The Celtics failure was a team wide failure with blame to go around to everyone. Kyrie, in no way, shape or form was this team's only reason for underperforming.
While this statement is true in an absolute technical sense, I'm not sure I accept it qualitatively. It is the sort of statement that whitewashes the tremendous disparity in responsibility that different characters had in this drama.
A guy like Yabu or Wanamaker simply can't be compared to folks like Kyrie, Al, Stevens, etc., when it comes to the impact that they had on this season.

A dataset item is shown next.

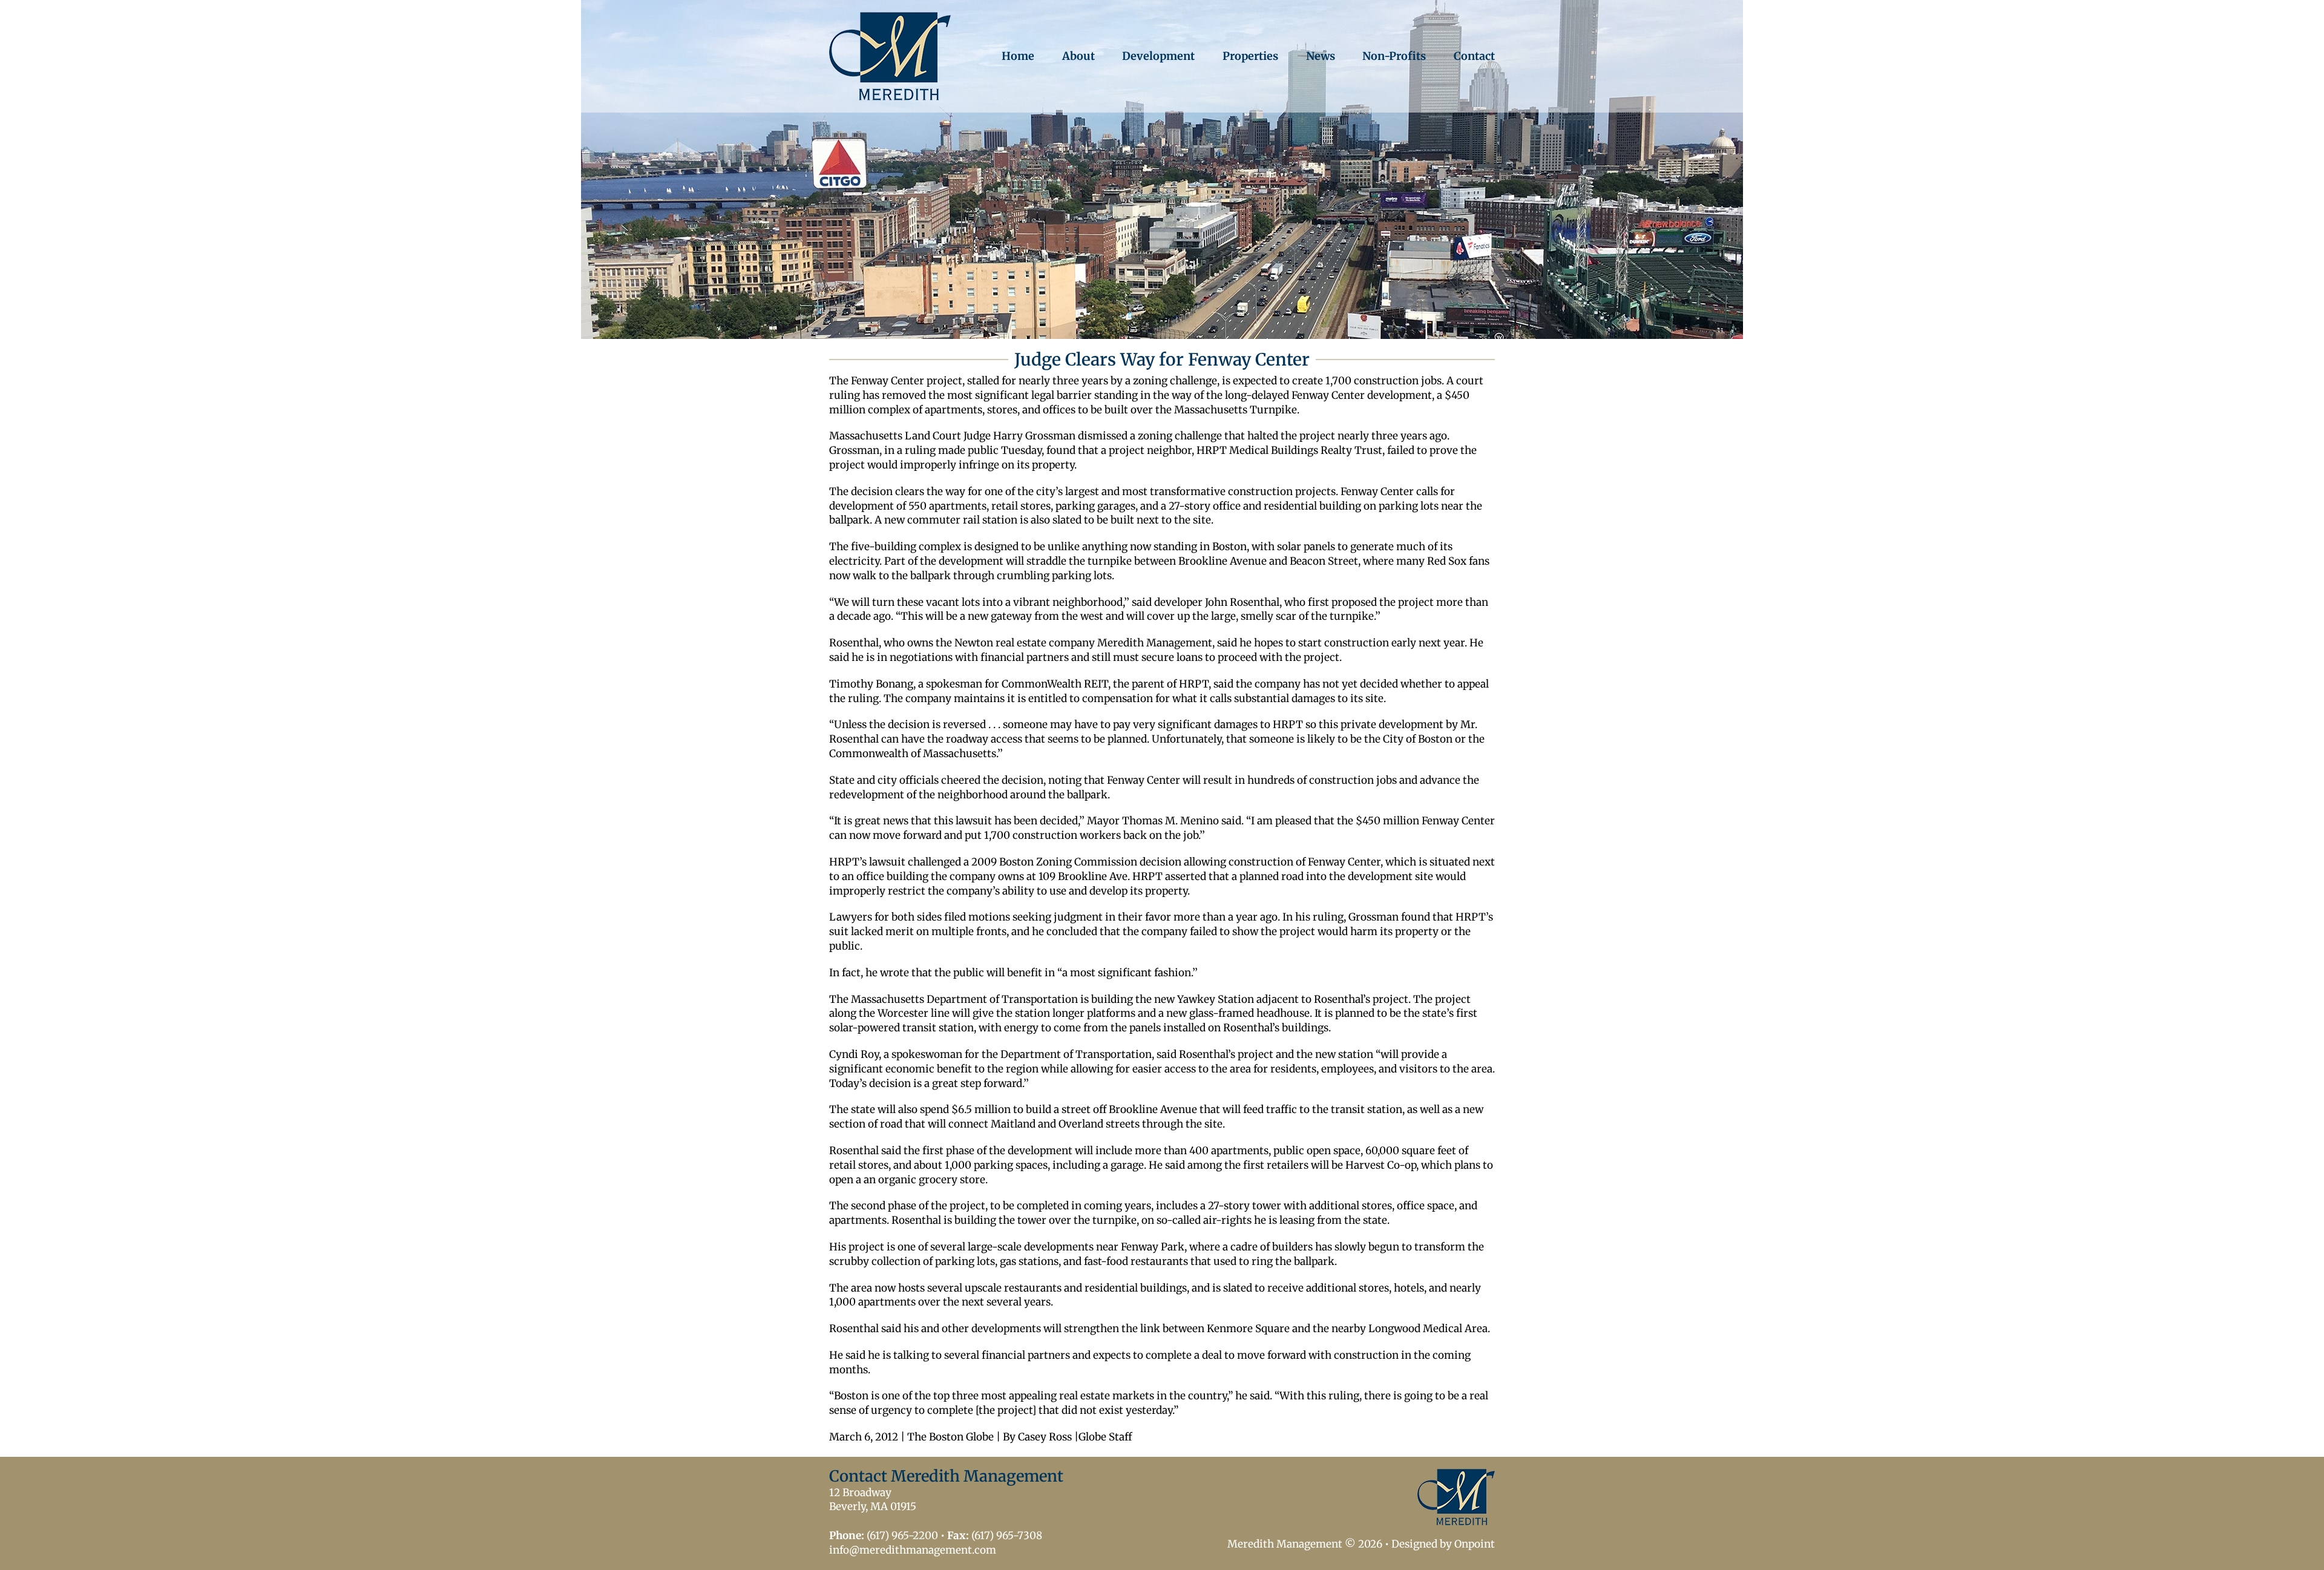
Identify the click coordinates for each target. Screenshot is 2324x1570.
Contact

Kyrie shot the most shots, controlled the ball the most, was second most in minutes, made the most public comments -- whatever measure you want to use, he was overall one of if not THE most influential player on the team. If the season had gone well, he would deserve the majority of the praise. And because the season didn't, he has to take the majority of the blame. That's just the way it is.

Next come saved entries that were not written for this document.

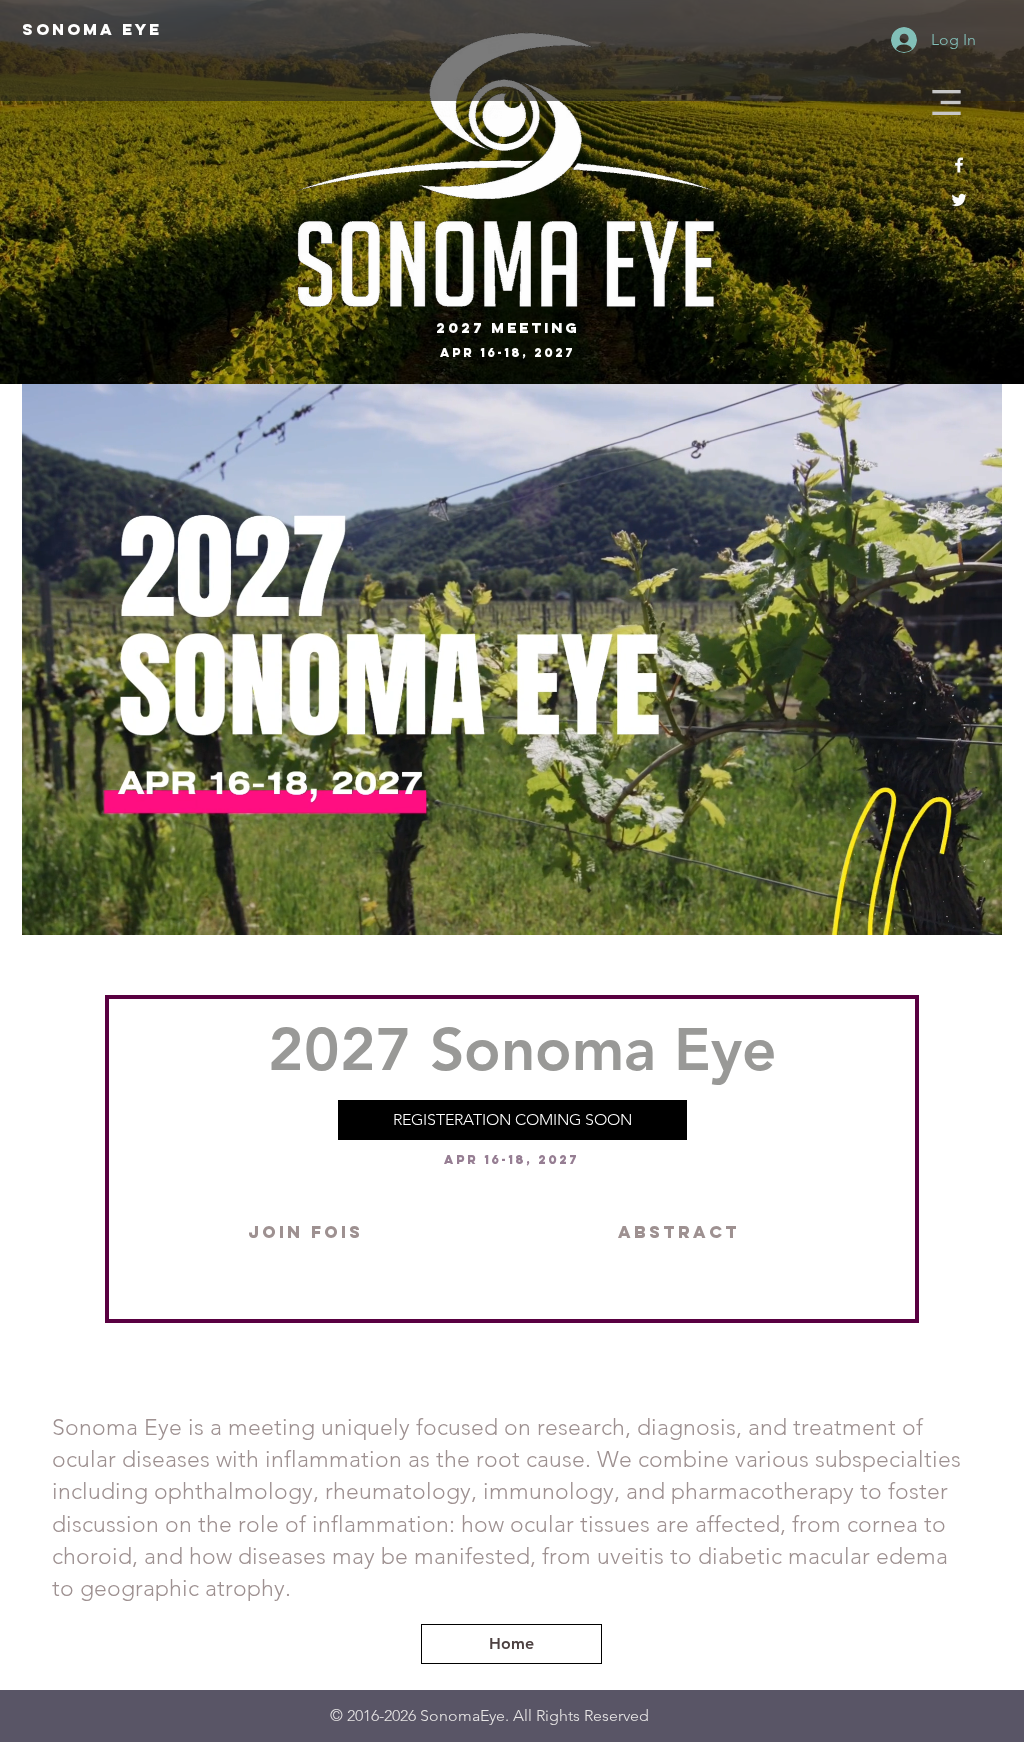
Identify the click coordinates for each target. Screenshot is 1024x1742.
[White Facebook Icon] (959, 165)
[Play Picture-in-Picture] (941, 908)
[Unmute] (82, 908)
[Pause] (48, 908)
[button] (946, 102)
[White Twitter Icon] (959, 200)
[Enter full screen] (975, 908)
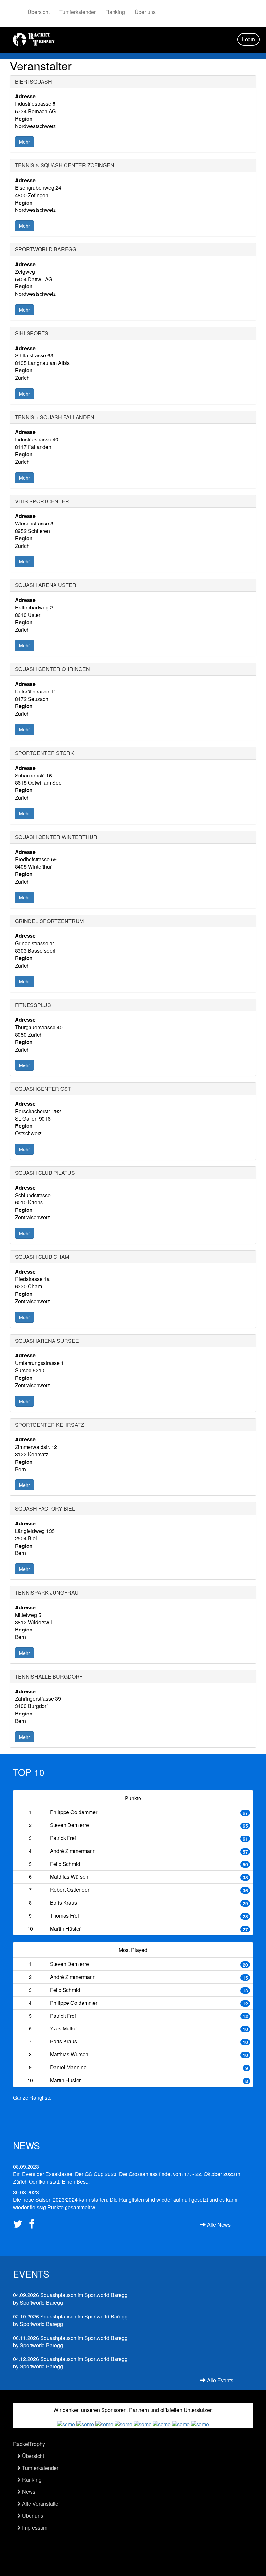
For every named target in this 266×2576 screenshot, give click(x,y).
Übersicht (39, 12)
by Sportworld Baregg (70, 2298)
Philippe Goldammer (73, 1812)
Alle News (218, 2224)
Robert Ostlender (69, 1889)
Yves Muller (63, 2028)
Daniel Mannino (68, 2067)
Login (248, 39)
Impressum (34, 2527)
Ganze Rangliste (32, 2097)
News (28, 2491)
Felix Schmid (65, 1864)
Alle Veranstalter (40, 2503)
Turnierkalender (77, 12)
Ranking (115, 12)
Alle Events (219, 2380)
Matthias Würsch (69, 1876)
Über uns (145, 12)
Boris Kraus (63, 1902)
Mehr (24, 141)
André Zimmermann (73, 1851)
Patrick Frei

I agree, though, that he has some company. Certainly Ainge and Brad have to be at least as influential on the season as any of the players.

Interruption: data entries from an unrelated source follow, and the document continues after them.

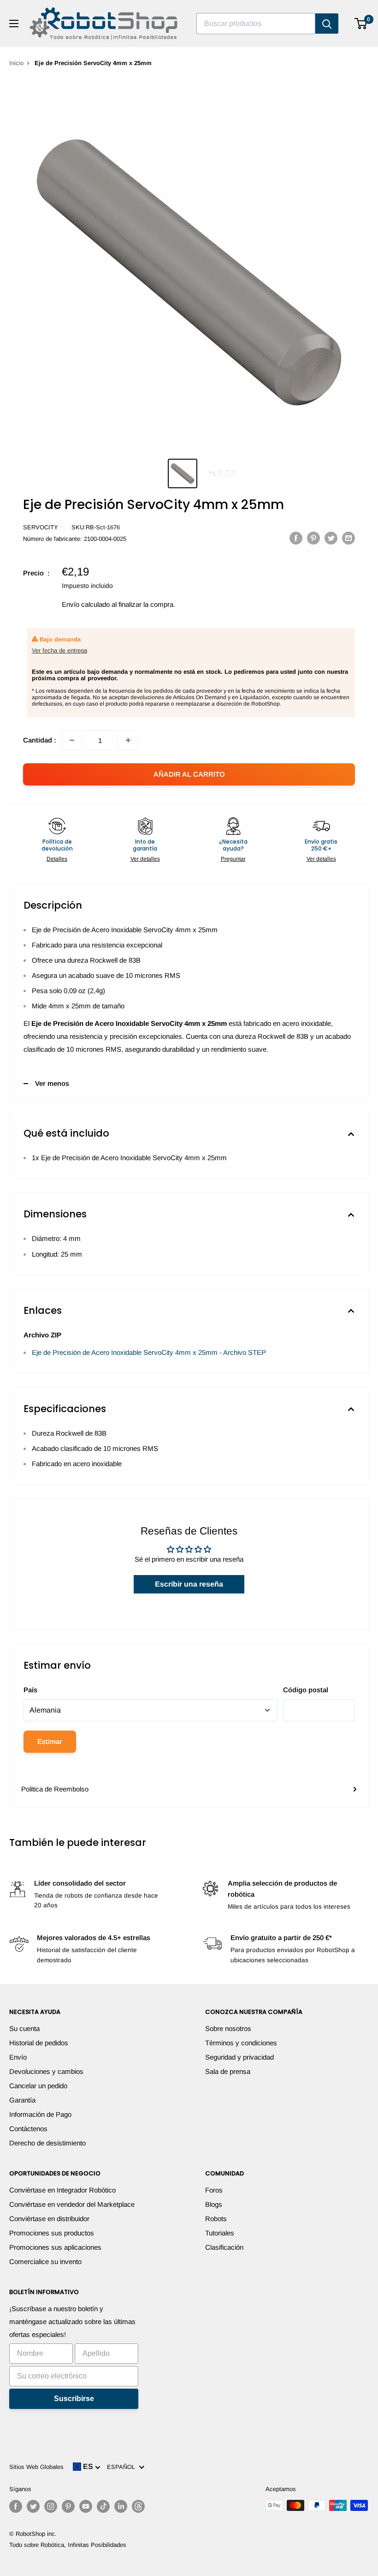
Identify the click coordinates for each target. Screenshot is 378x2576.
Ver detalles (145, 859)
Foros (214, 2190)
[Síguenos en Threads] (138, 2506)
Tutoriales (219, 2233)
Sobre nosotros (228, 2028)
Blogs (213, 2204)
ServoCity (40, 527)
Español (123, 2466)
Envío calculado (86, 604)
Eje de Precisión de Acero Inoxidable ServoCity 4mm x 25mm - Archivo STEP (149, 1352)
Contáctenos (28, 2129)
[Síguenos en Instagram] (50, 2506)
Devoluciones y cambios (46, 2071)
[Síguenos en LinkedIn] (120, 2506)
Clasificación (224, 2247)
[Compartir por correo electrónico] (348, 538)
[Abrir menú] (13, 23)
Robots (216, 2219)
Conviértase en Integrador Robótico (62, 2190)
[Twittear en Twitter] (331, 538)
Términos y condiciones (241, 2043)
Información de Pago (40, 2114)
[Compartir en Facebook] (295, 538)
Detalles (57, 859)
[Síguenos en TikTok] (103, 2506)
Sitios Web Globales (36, 2466)
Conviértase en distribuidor (49, 2219)
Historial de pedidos (38, 2043)
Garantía (22, 2100)
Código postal (305, 1690)
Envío (18, 2057)
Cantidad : (39, 740)
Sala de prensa (227, 2071)
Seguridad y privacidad (239, 2057)
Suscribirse (74, 2398)
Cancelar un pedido (38, 2086)
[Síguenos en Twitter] (33, 2506)
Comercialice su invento (45, 2261)
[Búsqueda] (326, 23)
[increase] (128, 740)
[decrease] (72, 740)
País (30, 1690)
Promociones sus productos (51, 2233)
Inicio (16, 63)
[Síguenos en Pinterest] (68, 2506)
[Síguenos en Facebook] (15, 2506)
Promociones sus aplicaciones (55, 2247)
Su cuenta (24, 2028)
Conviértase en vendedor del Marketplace (72, 2204)
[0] (361, 23)
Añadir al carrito (189, 774)
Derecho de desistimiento (47, 2143)
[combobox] (255, 23)
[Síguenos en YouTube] (85, 2506)
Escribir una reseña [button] (189, 1584)
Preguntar (233, 859)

I think Brad really handled this season poorly in many ways. But at least he has publicly owned that he doesn't think he did a good job. He called himself out as having made mistakes and needing to learn and improve from it. So people seem to be willing to back off from flailing him.
If Kyrie had the means of speaking in public in a way as to own his responsibility without hedging, waxing mysterious or throwing others under the bus, I suspect that would go a long ways to improve fan impression of him. But I haven't seen much sign of that from him yet.
To bring it back to the thread: I don't really see the point of getting too bent about Rozier. He was the third string small guard who was far too often asked to play as a small wing - a role he has sucked at for two years straight now. While he sounds like a tool to be complaining publicly, I don't really blame him for being frustrated. His career is at stake and he's been shoved into a wrong-shaped role.
In the end, he's most likely going to get picked up by another team so to me that's even less reason to get all worked up about him.
I'm far more concerned about the problems being surfaced by what he has said. That comment about them practicing one way and then abandoning that when they'd get on the game floor was very disturbing. Was Stevens that out of control of this team?